Repeat precisely the span of lines below that opens with the line containing "For every named" and closes with the line containing "Service [menuitem] (442, 85)", both included.

*** STORED DATA ***

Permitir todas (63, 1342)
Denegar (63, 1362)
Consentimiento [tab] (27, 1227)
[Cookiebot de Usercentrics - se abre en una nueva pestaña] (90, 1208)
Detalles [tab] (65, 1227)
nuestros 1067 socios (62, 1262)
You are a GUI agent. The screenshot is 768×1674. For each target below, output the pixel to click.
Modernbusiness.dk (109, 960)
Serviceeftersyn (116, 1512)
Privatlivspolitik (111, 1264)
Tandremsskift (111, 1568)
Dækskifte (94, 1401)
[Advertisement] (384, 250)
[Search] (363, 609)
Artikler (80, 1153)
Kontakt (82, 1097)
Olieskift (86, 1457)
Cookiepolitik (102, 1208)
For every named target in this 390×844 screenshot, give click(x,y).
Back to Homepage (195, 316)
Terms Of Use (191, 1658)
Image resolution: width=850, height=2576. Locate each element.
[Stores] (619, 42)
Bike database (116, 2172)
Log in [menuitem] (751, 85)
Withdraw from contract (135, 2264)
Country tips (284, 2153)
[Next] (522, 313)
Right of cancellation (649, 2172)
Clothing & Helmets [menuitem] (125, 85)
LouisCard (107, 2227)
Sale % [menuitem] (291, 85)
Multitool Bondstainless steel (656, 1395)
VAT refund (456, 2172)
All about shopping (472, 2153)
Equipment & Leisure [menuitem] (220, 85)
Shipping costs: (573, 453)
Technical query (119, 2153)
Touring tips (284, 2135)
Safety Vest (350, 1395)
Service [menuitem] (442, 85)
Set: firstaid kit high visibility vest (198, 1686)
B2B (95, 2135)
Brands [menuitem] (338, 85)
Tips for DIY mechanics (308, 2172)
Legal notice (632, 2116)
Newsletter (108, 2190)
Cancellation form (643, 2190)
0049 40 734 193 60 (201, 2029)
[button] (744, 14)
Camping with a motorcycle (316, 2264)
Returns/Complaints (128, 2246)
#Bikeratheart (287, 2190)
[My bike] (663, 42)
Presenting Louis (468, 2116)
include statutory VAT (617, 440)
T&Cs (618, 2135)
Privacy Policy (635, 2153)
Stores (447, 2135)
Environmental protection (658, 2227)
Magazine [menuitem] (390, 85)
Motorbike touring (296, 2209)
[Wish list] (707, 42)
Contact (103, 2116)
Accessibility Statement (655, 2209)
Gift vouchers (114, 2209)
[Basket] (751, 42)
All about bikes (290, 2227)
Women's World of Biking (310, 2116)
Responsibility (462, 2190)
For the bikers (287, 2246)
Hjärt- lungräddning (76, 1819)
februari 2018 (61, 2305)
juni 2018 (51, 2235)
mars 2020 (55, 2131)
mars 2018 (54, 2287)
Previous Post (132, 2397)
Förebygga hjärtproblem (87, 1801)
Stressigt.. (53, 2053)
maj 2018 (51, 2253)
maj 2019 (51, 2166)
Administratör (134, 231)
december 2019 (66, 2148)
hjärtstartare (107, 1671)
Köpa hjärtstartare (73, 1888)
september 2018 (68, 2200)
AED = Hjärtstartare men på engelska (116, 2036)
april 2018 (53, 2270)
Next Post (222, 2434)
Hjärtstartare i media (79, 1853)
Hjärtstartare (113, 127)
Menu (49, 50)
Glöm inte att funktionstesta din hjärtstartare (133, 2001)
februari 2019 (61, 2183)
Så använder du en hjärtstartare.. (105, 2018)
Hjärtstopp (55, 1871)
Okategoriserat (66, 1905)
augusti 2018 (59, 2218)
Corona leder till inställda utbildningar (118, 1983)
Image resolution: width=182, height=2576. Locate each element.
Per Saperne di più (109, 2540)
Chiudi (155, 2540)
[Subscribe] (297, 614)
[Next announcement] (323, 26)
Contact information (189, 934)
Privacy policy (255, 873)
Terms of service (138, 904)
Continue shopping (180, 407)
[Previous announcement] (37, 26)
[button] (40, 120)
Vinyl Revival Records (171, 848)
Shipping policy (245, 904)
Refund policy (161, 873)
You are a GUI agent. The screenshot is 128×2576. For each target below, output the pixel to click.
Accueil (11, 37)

*** End of STORED DATA ***

== SOLVED PROBLEM ==
For every named target in this 390×844 screenshot, give click(x,y).
Back to Homepage (195, 316)
Terms Of Use (191, 1658)
Image resolution: width=850, height=2576. Locate each element.
[Stores] (619, 42)
Bike database (116, 2172)
Log in [menuitem] (751, 85)
Withdraw from contract (135, 2264)
Country tips (284, 2153)
[Next] (522, 313)
Right of cancellation (649, 2172)
Clothing & Helmets [menuitem] (125, 85)
LouisCard (107, 2227)
Sale % [menuitem] (291, 85)
Multitool Bondstainless steel (656, 1395)
VAT refund (456, 2172)
All about shopping (472, 2153)
Equipment & Leisure [menuitem] (220, 85)
Shipping costs: (573, 453)
Technical query (119, 2153)
Touring tips (284, 2135)
Safety Vest (350, 1395)
Service [menuitem] (442, 85)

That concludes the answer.